Em meio a uma onda de pessoas usando medicamentos como Ozempic e Wegovy para a perda de peso, diversos relatos de gravidez surgiram e apontaram para um possível efeito colateral: o aumento da fertilidade. Nas redes sociais, mulheres falavam sobre os “bebês Ozempic” -- algumas diziam ter engravidado enquanto tomavam a pílula anticoncepcional e outras, mesmo tendo sido diagnosticadas como inférteis anteriormente.
Agora, os cientistas levantam várias hipóteses sobre por que essas drogas, que fazem parte de um grupo conhecido como "GLP-1", poderiam aumentar a fertilidade -- mas o mecanismo exato ainda está sendo estudado. “Estamos numa zona livre de dados quando se trata de GLP-1, fertilidade e gravidez”, diz Beverly Tchang, endocrinologista da Weill Cornell Medicine, à revista Nature.
Segundo um porta-voz da Novo Nordisk, fabricante do Ozempic e do Wegovy, eles não testaram o princípio ativo, a semaglutida, em grávidas ou indivíduos que pretendiam gerar um filho. No entanto, como “há dados limitados de ensaios clínicos com o uso de semaglutida em grávidas”, a empresa recomenda interromper o uso dois meses antes da gravidez, para evitar expor o feto a possíveis efeitos.
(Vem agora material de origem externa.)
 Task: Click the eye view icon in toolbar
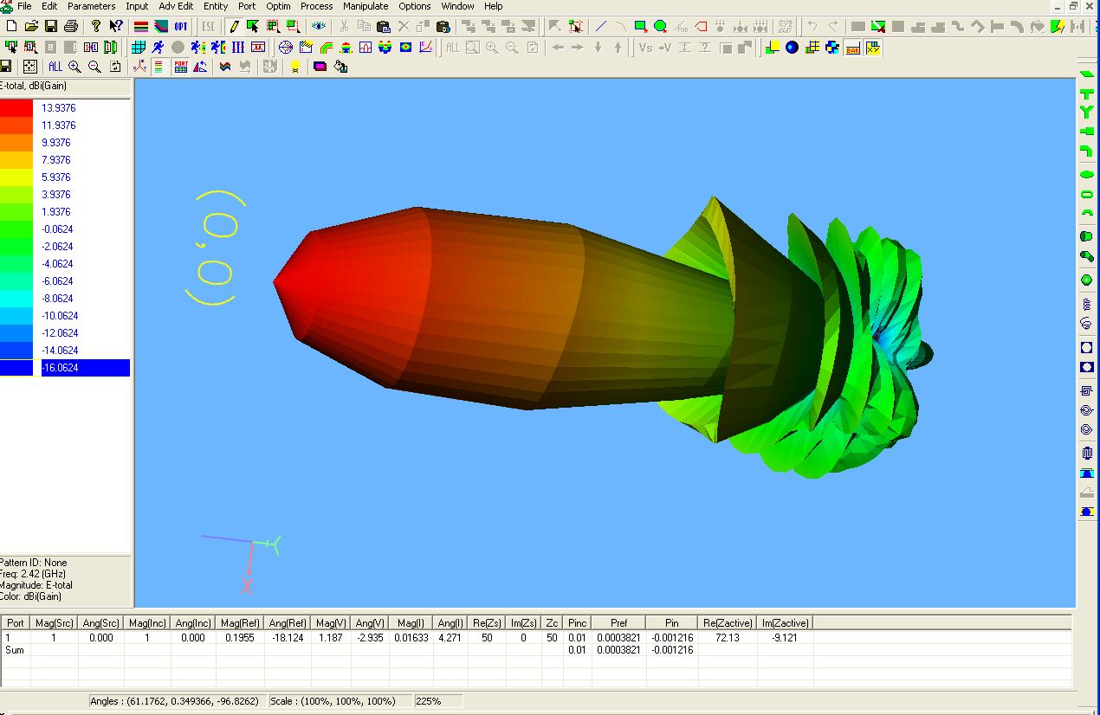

Uma das hipóteses estudada é que a perda de peso pode restaurar a ovulação regular em algumas mulheres, já que pessoas com sobrepeso e obesas frequentemente apresentam interrupções no ciclo menstrual causadas por desequilíbrios hormonais ou inflamações. “O sistema reprodutor feminino é muito sensível e responde à saúde metabólica, ao equilíbrio energético e à nutrição”, destacou Nicole Templeman, bióloga celular da Universidade de Victoria, no Canadá, à Nature.
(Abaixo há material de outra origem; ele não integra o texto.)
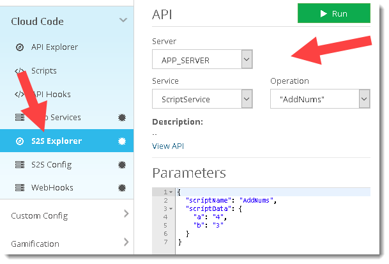Click the badge icon beside S2S Explorer

click(x=121, y=141)
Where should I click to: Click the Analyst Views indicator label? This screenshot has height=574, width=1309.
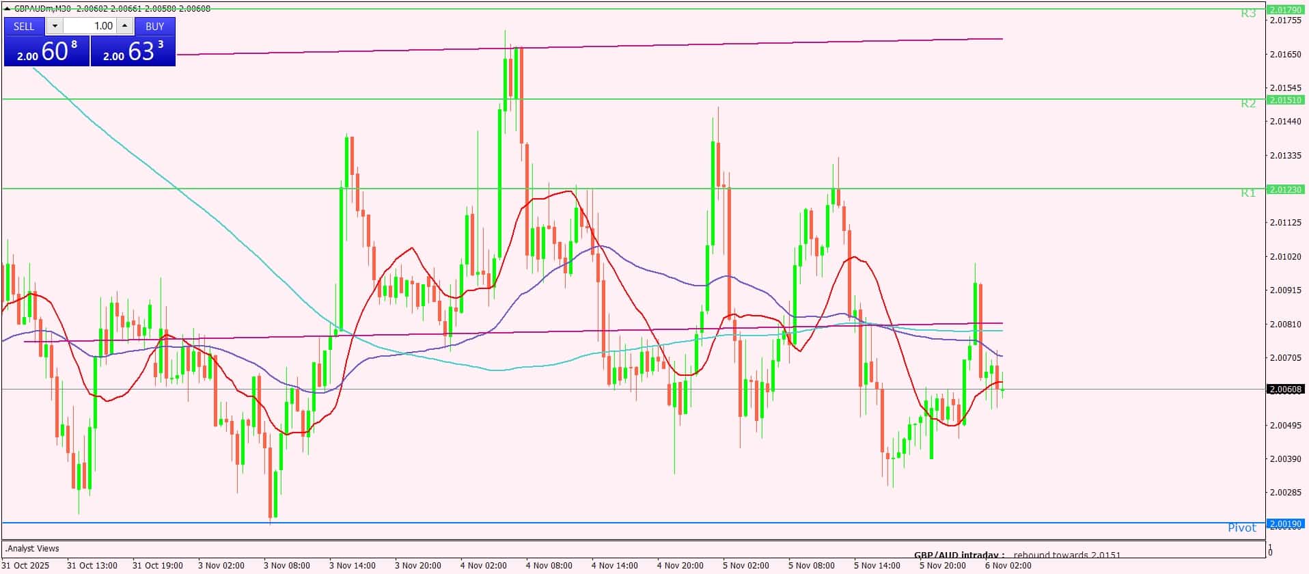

No caso de quem usa métodos anticoncepcionais, um porta-voz da Eli Lilly, fabricante do Mounjaro, disse que a empresa estudou as interações medicamentosas como parte do processo padrão de aprovação da Food and Drug Administration (FDA) dos EUA e descobriu que o príncipio ativo, a tirzepatida, altera a forma como os contraceptivos orais são absorvidos, diminuindo sua eficácia e concentração em 66% no sangue.
“Então, mais da metade desapareceu, o que é um grande problema”, disse Jessica Skelley, farmacologista da Universidade Samford. Os contraceptivos orais dependem da concentração: “Se não houver quantidade suficiente no corpo, não podem proporcionar benefícios contraceptivos eficazes”, acrescentou.
Já a "semaglutida" pareceu afetar a concentração da contracepção hormonal de forma menos acentuada do que a tirzepatida, mas ainda pode ser um problema, visto que os dois medicamentos atuam de forma semelhante.
Além disso, já se sabe que o "GLP-1" tem efeitos em outros sistemas fisiológicos. Em 2015, um estudo em ratas descobriu que seu uso estimulou a produção da hormônio luteinizante (LH) 2 , que desencadearia na ovulação em animais e humanos. “Temos certeza de que os análogos do receptor GLP-1 promovem a fertilidade porque são capazes de aumentar o pico de LH pré-ovulatório”, disse Federico Mallo, endocrinologista da Universidade de Vigo, na pesquisa.
Quanto a mais dados sobre o efeito dos medicamentos GLP-1 na fertilidade, Alyse Goldberg, endocrinologista e especialista em fertilidade da Universidade de Toronto, no Canadá, diz: “Estamos todos esperando com a respiração suspensa”.